- **GIVEN TASK**:
Update the forum post about extracting links with regex from "It took me a" to "a single match.", replacing "compile" with "assemble".
--- DOCUMENT EXTRACT ---
1

So the problem I am facing is more of logical reasoning which I am unable to figure out for some reason, it is Regex and coding related.

This is a pattern I use to extract links from a document;

http(s)?://([\w+?\.\w+])+([a-zA-Z0-9\~\!\^\&\*\(\)_\-\=\+\\\?\/\.\:\;\'\,]*)?

It took me a while to compile it together, but it works really well, extracts links from all the document, however my issue is, if two links are connected, it extracts them as a single match.

I tried placing "http" at the end of regex pattern to supposedly end the search, but that didn't work. For example, two links as follow show up as one single match (They are found like that in the original document);

http://www.preemptive.com/dotfuscator/dtd/dotfuscatorMap_v1.0.dtd/dotfuscatorMap_v1.0.dtdhttp://www.preemptive.com/dotfuscator/dtd/dotfuscatorMap_v1.1.dtd/dotfuscatorMap_v1.1.dtd

Regex code if you want to take a look;

Dim regexFunc As New Regex("http(s)?://([\w+?\.\w+])+([a-zA-Z0-9\~\!\^\&\*\(\)_\-\=\+\\\?\/\.\:\;\'\,]*)?", RegexOptions.IgnoreCase)
--- EXTRACTED MATERIAL ---
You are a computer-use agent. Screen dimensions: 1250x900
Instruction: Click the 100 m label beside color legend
---
--- EXTRACTED MATERIAL ---
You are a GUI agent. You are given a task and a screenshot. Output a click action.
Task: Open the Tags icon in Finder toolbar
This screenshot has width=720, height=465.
---
- **SOLUTION FOR THIS PROBLEM**:
It took me a while to assemble it together, but it works really well, extracts links from all the document, however my issue is, if two links are connected, it extracts them as a single match.